### What to produce
What you return should be the complete data below, word for word, with no pictures in it.

### Data under study
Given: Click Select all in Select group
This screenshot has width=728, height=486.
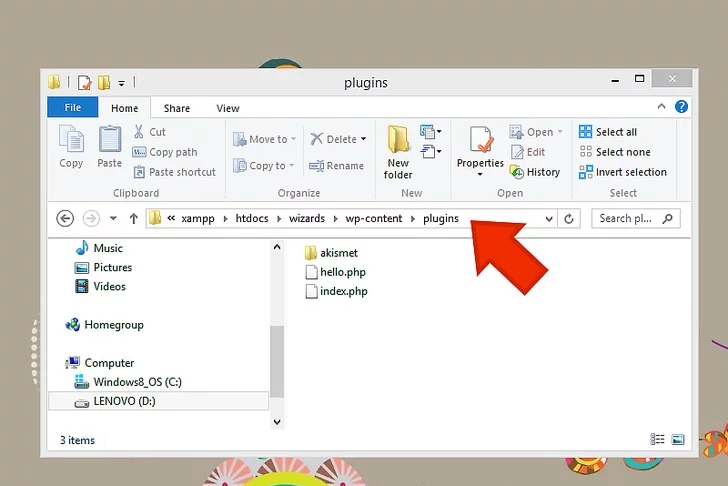Looking at the screenshot, I should coord(615,132).
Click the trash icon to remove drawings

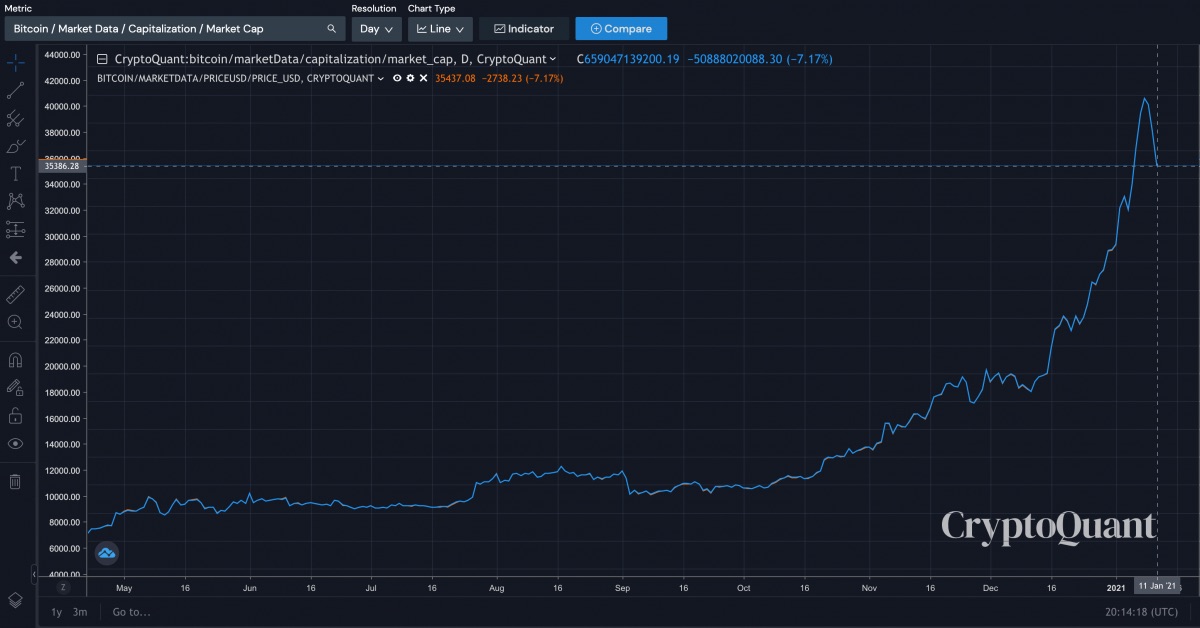(15, 482)

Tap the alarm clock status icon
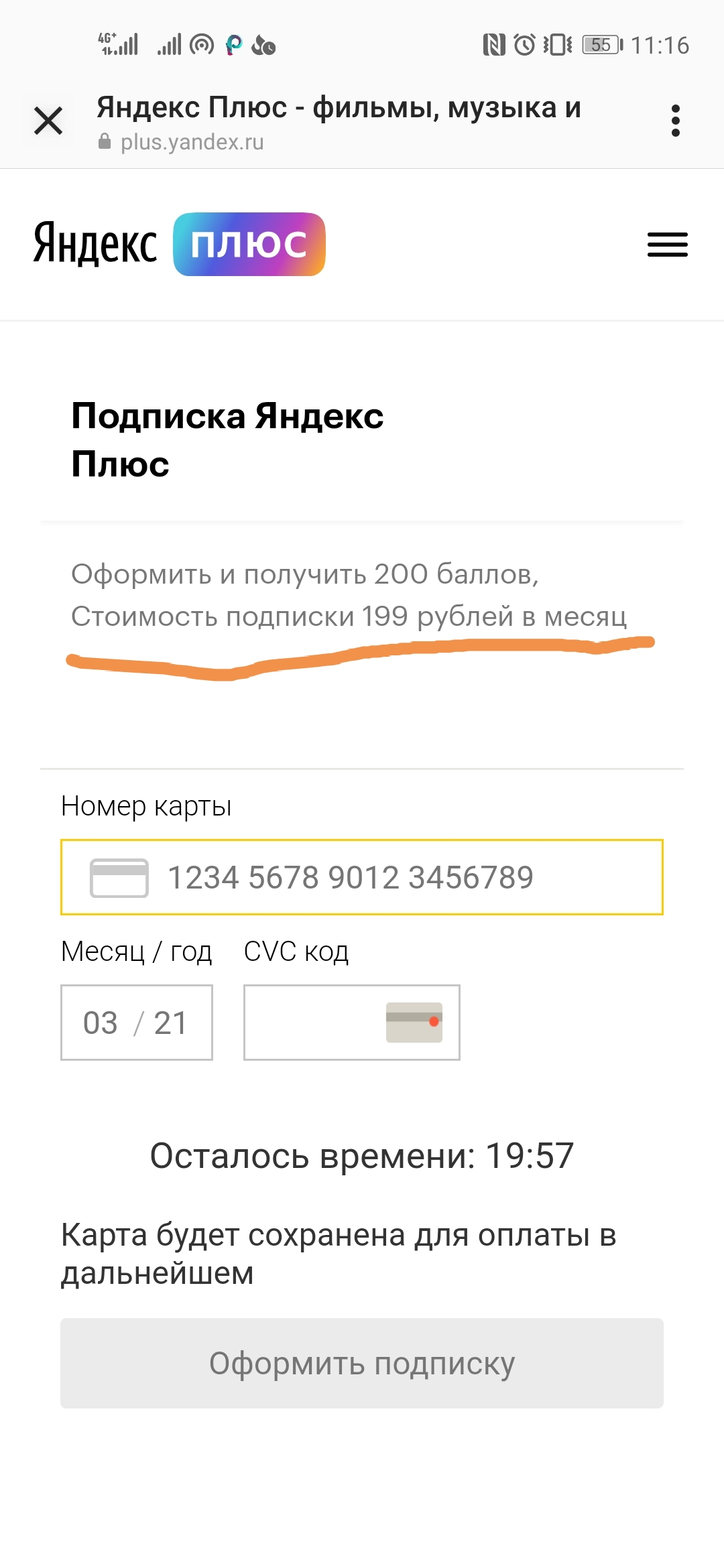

### Answer to this exercise
Given: Click Select all in Select group
This screenshot has width=728, height=486.
Looking at the screenshot, I should coord(615,132).
Click the trash icon to remove drawings

(15, 482)

Tap the alarm clock status icon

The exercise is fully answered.